Under moderate angular differences between gallery and probe (e.g., 72° ↔ 90°, 90° ↔ 108°), GEI typically achieves higher recognition rates (often 70–85%), while GSI-Joints remain in the 45–58% range. However, for extreme viewpoint changes (e.g., 0° ↔ 90°, 90° ↔ 180°), GEI performance drops sharply and often approaches zero, while GSI-Joints, although still low, retains modest recognition rates (on the order of 8–11%). These results suggest that skeletal templates are less brittle under severe viewpoint changes, albeit at the cost of lower peak accuracy in favorable same-view configurations.
4.3. Recognition on Clothing and Carrying Conditions
Table 4 reports mean same-view accuracy across all seven viewpoints for the NM, BG and CL probe sets. GEI achieves the highest absolute accuracy but exhibits the greatest degradation under clothing variation (−25.7 percentage points), while both variants of GSI degrade less (approximately 20 percentage points), indicating an improved robustness to silhouette distortion.
Table 4.
Same-View Recognition Under Carrying and Clothing Covariates on CASIA-B Dataset (Mean Across All Views).
The impact of carrying a bag (BG) is milder than that of clothing (CL) for all representations. GEI decreases from 96.9% (NM vs. NM) to 85.4% (NM vs. BG), while GSI-Lines and GSI-Joints drop from 73.0% and 74.8% to 67.2% and 68.9%, respectively. The smaller relative degradation observed for the GSI variants again suggests that skeletal encodings are less dependent on local appearance details, although GEI continues to achieve the highest absolute accuracy in same-view NM and BG conditions.

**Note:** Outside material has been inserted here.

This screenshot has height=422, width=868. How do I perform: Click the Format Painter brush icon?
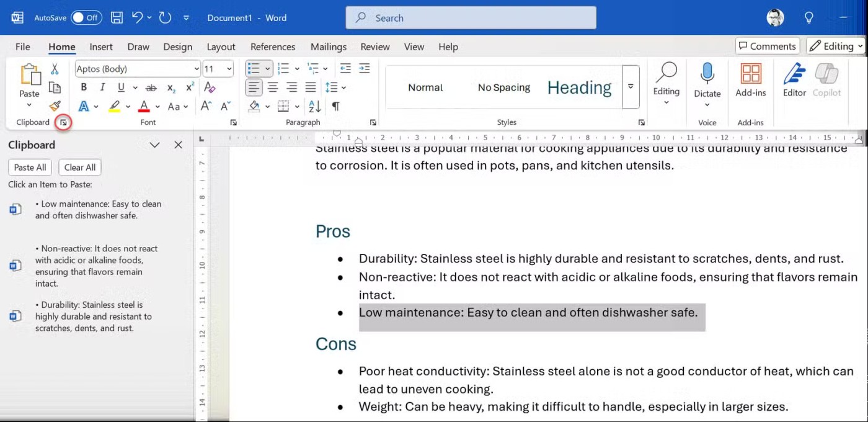[55, 106]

4.4. Comparison with GEI Baseline
Across all evaluations, GEI consistently demonstrates superior same-view accuracy, a consequence of its strong appearance encoding capabilities. However, the GSI variants demonstrate more gradual degradation under clothing and, to a lesser extent, carrying variation, and GSI-Joints exhibits slightly more stable behavior than GEI under extreme viewpoint changes. These trends indicate complementary strengths: appearance-based descriptors excel in favorable, well-aligned conditions, whereas skeleton-based GSIs offer enhanced robustness under appearance-altering and cross-view covariates.
5. Discussion
The experimental results demonstrate that the proposed Gait Skeleton Image (GSI) representations constitute a compact and interpretable alternative to traditional silhouette-based gait descriptors. Across all evaluated scenarios, the GSI variants consistently exhibit lower absolute Rank-1 accuracy than the Gait Energy Image (GEI) under favorable same-view conditions, particularly for normal walking. This behavior is expected, as GEI directly encodes appearance information that is highly discriminative when viewpoint and visual conditions are well controlled.

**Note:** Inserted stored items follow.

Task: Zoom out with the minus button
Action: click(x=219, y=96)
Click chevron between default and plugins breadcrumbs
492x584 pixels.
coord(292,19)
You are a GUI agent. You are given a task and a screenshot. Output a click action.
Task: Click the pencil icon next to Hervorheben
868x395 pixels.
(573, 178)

However, the results also reveal a complementary and practically relevant behavior. Under challenging covariate conditions, including viewpoint variation, clothing changes, and object carrying, the GSI representations exhibit more gradual and stable performance degradation than GEI. In particular, under extreme cross-view scenarios, GEI frequently suffers abrupt failures with near-zero recognition rates, whereas GSI retains modest but consistent discriminative capability. This indicates that skeletal motion cues preserve identity-related information even when appearance-based cues become unreliable or strongly perturbed.
From an application-oriented perspective, the choice between GEI and GSI should therefore be regarded as context-dependent rather than competitive. GEI remains the preferred representation in controlled environments where the camera viewpoint is fixed and appearance variations are limited, such as access-controlled indoor settings. In contrast, GSI becomes advantageous in scenarios where such assumptions cannot be guaranteed, including cross-view matching, outdoor surveillance, long-term monitoring, or situations involving clothing variability and carried objects. In these cases, the structural nature of skeleton-based representations offers increased robustness and avoids the abrupt performance drops observed for silhouette-based templates.

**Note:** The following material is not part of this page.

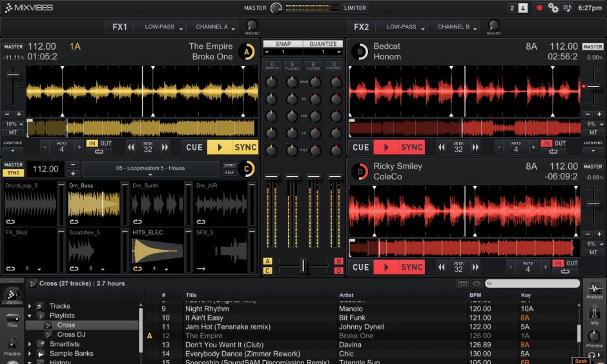Click the red record button
Image resolution: width=607 pixels, height=364 pixels.
(539, 8)

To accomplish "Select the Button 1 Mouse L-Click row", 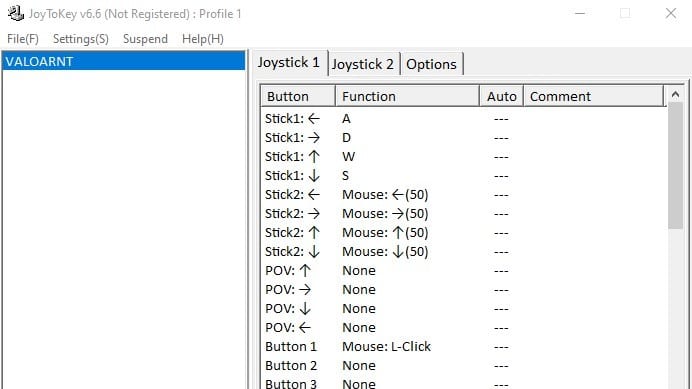I will pos(463,347).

The rendering-parameter analysis conducted on the GRIDDS dataset further highlights the importance of careful pixel-level design in skeletal motion templates. Both line-based and joint-based GSI variants achieve optimal performance at intermediate spatial support values, with the 8-pixel configuration providing a balanced compromise between trajectory continuity and preservation of fine-grained kinematic detail. These findings emphasize that the discriminative capacity of skeleton-derived images is influenced not only by the underlying joint data, but also by how this information is spatially encoded and temporally accumulated.
From a computational perspective, the proposed GSI pipeline offers favorable trade-offs compared to alternative skeleton-based approaches. Once 3D joint coordinates are available, GSI construction involves only deterministic geometric normalization, orthographic projection, and image rendering operations, followed by standard 2D CNN inference. In contrast to graph-based or sequence-based skeletal methods, GSI avoids specialized graph convolutions, recurrent architectures, or multi-stream fusion, resulting in lower architectural complexity and easier deployment using widely optimized 2D CNN frameworks. While the overall runtime of the pipeline is dominated by the human pose estimation stage when RGB input is used, this cost is shared by all skeleton-based methods and is independent of the specific GSI formulation.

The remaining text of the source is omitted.